---- EXTRACTED MATERIAL
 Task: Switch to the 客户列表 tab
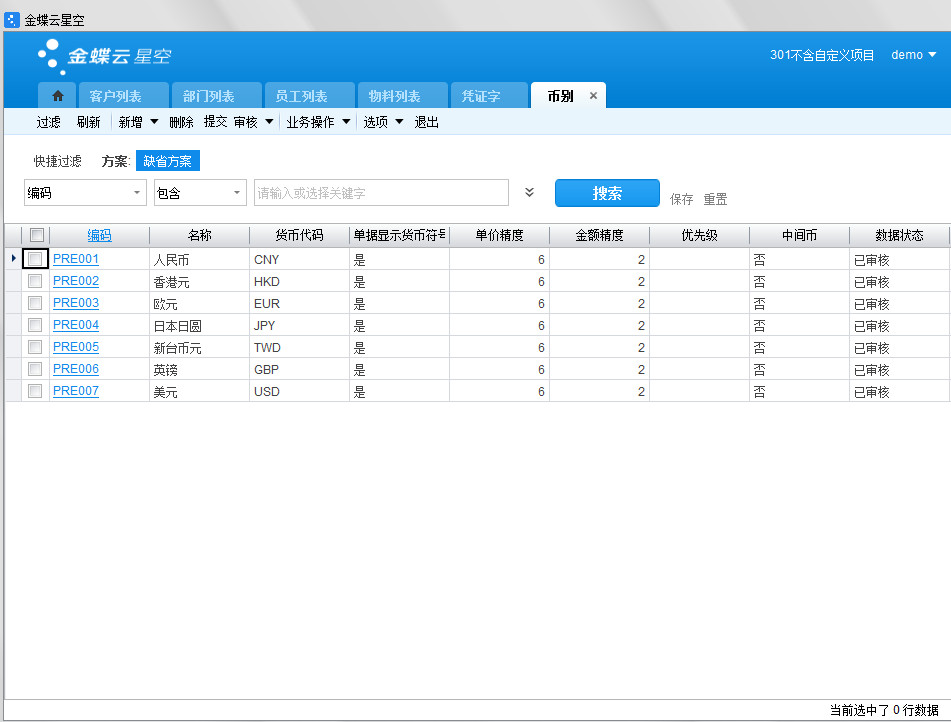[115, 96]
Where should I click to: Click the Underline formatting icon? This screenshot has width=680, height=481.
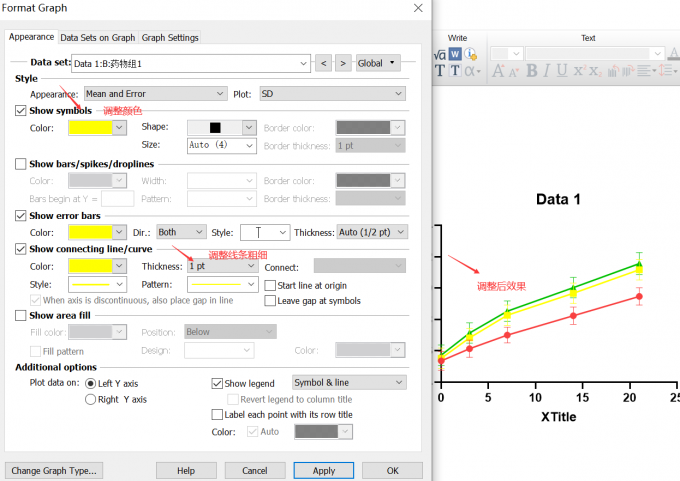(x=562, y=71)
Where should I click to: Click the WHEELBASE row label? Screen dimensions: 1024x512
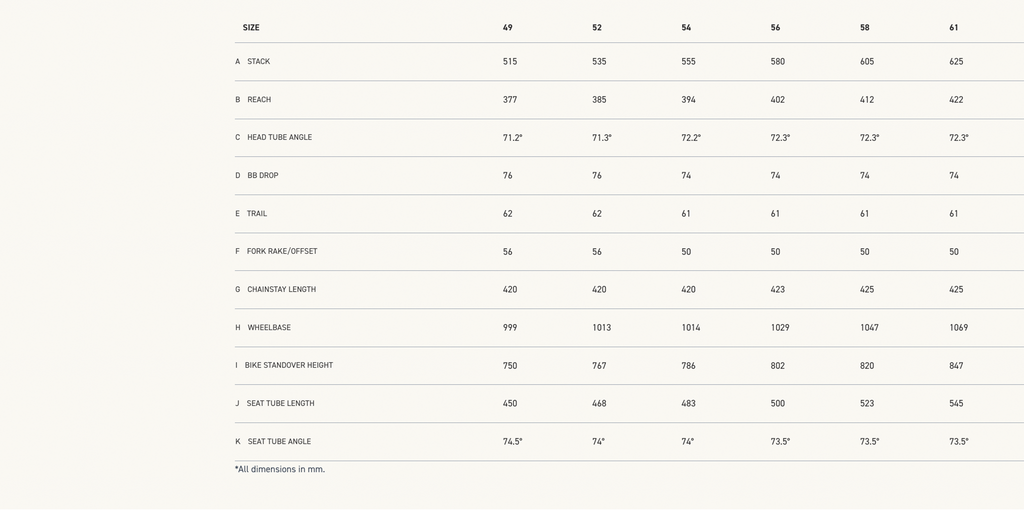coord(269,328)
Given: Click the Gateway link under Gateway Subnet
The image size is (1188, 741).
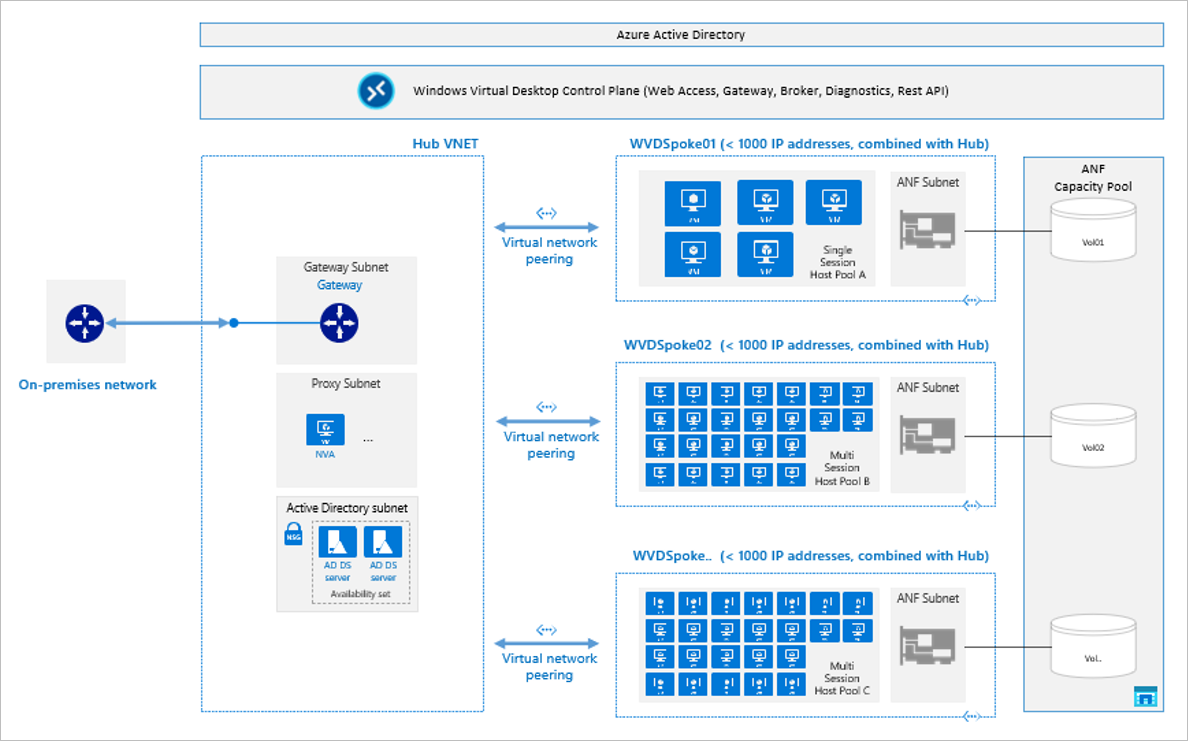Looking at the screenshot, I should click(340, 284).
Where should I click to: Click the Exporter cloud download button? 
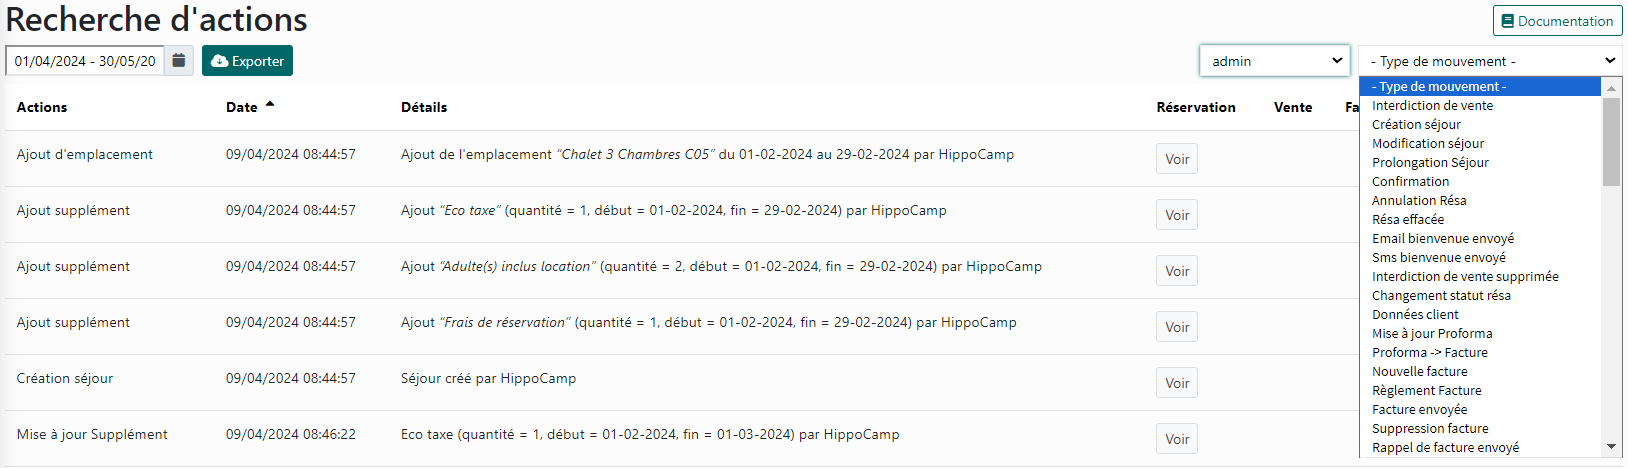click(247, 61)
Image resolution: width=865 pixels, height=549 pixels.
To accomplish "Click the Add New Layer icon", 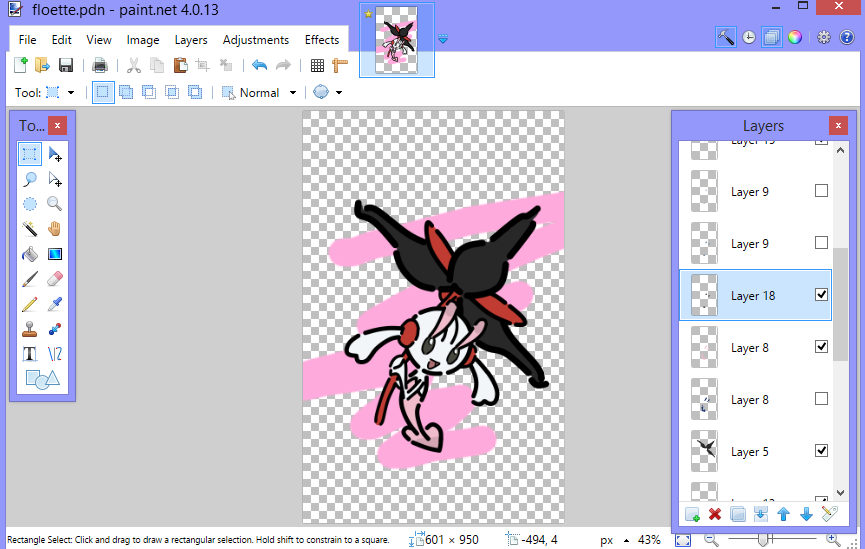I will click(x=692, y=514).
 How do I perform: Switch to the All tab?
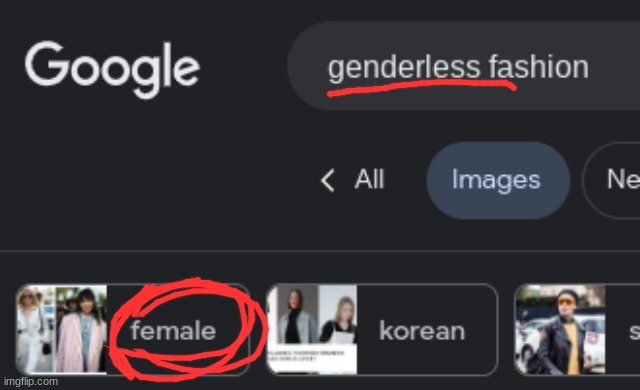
--------
= WORK TO BE COMPLETED =
From the data above, retype only the lines starting with the line with "Where should I click to: Click the Underline" and going on through the line with "Given: Click the", exactly, leaving out the pictures.

= OUTPUT FOR THIS EXERCISE =
Where should I click to: Click the Underline formatting icon? This screenshot has width=680, height=481.
(x=562, y=71)
Where should I click to: Click the WHEELBASE row label? Screen dimensions: 1024x512
coord(269,328)
Given: Click the Gateway link under Gateway Subnet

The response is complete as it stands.